2) Provision the managed Gemini endpoint on GDC and confirm NVIDIA hardware support if you need higher throughput. Confidential computing options are available. (cloud.google.com)
3) Optionally pilot Agentspace search (preview) for out‑of‑box, permission‑aware enterprise search over on‑prem data. (cloud.google.com)
4) Wire up cross‑cloud traffic only where necessary (e.g., for comparisons, observability export, or failover). Consider private or managed network options for predictable latency and cost. (cloud.google.com)
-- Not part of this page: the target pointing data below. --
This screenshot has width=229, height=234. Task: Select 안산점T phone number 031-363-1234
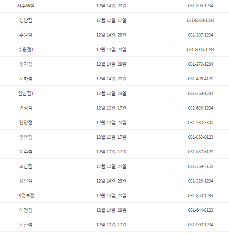pos(200,93)
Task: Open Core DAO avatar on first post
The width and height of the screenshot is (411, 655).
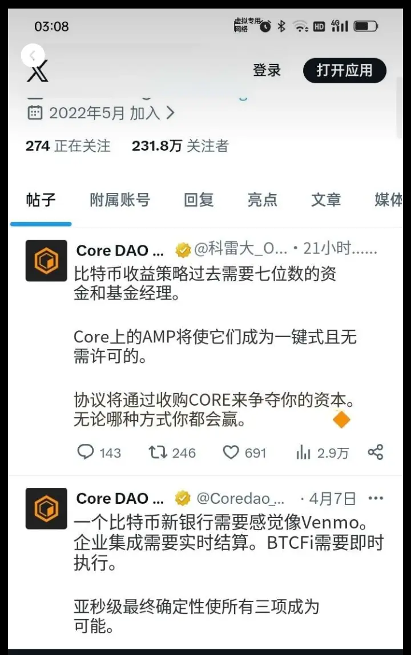Action: tap(46, 261)
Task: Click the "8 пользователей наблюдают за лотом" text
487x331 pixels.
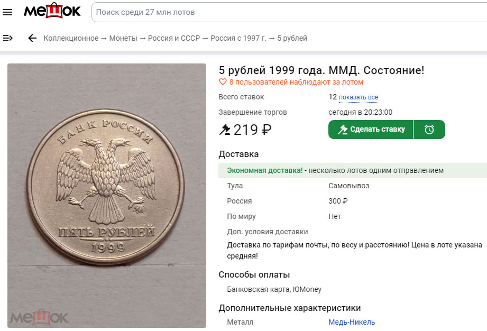Action: [x=296, y=82]
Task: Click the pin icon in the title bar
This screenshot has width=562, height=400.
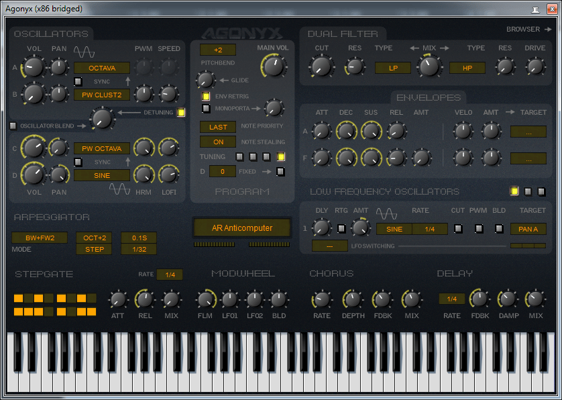Action: coord(535,9)
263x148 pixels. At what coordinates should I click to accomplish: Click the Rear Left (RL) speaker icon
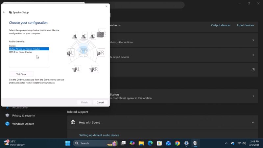tap(76, 69)
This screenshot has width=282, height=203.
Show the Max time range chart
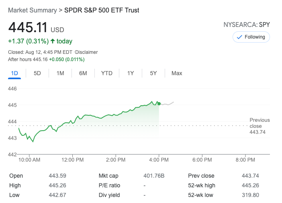[x=177, y=73]
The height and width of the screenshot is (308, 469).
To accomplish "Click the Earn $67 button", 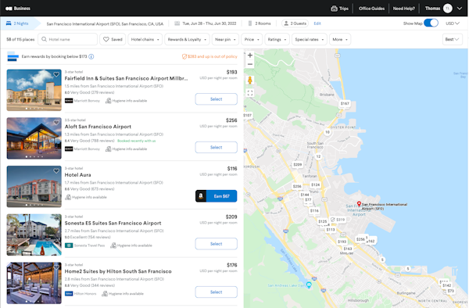I will 217,196.
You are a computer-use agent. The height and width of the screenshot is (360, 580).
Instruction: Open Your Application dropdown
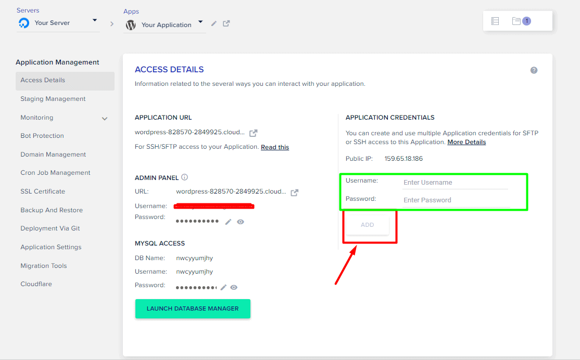(x=200, y=23)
Operating the pattern: a short checklist
- Identity and RBAC
- Use Entra RBAC with Arc‑connected clusters where supported; scope to least privilege. (learn.microsoft.com)
- Patching
- Turn on Windows Server hotpatching for Arc‑connected servers to avoid reboot windows at remote sites. (techcommunity.microsoft.com)
- Observability
- Use Microsoft’s recommended cert/trust setup for the Arc cluster; on GDC, lean on managed logs and auditing. (learn.microsoft.com)
- Data store choices
- If you were relying on Azure SQL Edge, plan migrations (SQL Server or Arc‑enabled SQL MI). Revisit resource limits and storage performance for vector databases used by RAG. (azure.microsoft.com)
- Networking
- Validate egress allow‑lists and DNS early; combine with cross-cloud networking where truly needed. (cloud.google.com)
When to prefer which stack
- Choose Edge RAG on Azure Local when:
- You need a turnkey, local RAG experience aligned with Azure identity/policy.
- You want to host a small or mid‑sized model locally and keep costs predictable, with the option to plug in OpenAI‑compatible endpoints. (learn.microsoft.com)
- Choose GDC Gemini when:
- You need Google’s latest managed models on‑prem, including GPU‑accelerated endpoints and confidential computing.
- You’re building with Google’s Vertex and Agentspace patterns and want the on‑prem equivalent. (cloud.google.com)
In many enterprises, you’ll do both—matching each site’s constraints and skill sets.
Final thoughts
Edge AI in 2025 isn’t “cloud versus on‑prem.” It’s “cloud‑operated, locally executed”—with vendor choice per site. Microsoft’s Edge RAG gives you a managed, on‑prem RAG pipeline anchored in Azure Arc and Azure Local. Google’s GDC brings Gemini behind your firewall with options for connected or fully air‑gapped operations. With careful egress controls, identity, and consistent operations, you can deploy edge AI where it belongs—next to the data and users—without sacrificing enterprise guardrails or multi‑cloud flexibility. (learn.microsoft.com)
If you’re starting this month:
- Pick one pilot site for each stack.
- Keep data local, wire up just enough cross‑cloud to compare results and monitor.
- Bake in patching and migration plans (e.g., for SQL Edge) up front.
Small, well‑scoped wins will snowball—and you’ll avoid the lock‑in trap while delivering measurable value fast. (azure.microsoft.com)
Resources to bookmark:
- Edge RAG overview and “What’s new” pages. (learn.microsoft.com)
- Azure Local rename FAQ. (learn.microsoft.com)
- Arc‑enabled Kubernetes overview and quickstart. (learn.microsoft.com)
- GDC: Gemini on‑prem (April announcement, August availability). (cloud.google.com)
- Windows Server hotpatching for Arc‑connected servers. (techcommunity.microsoft.com)
This is an edge AI pattern you can actually run—and expand—today.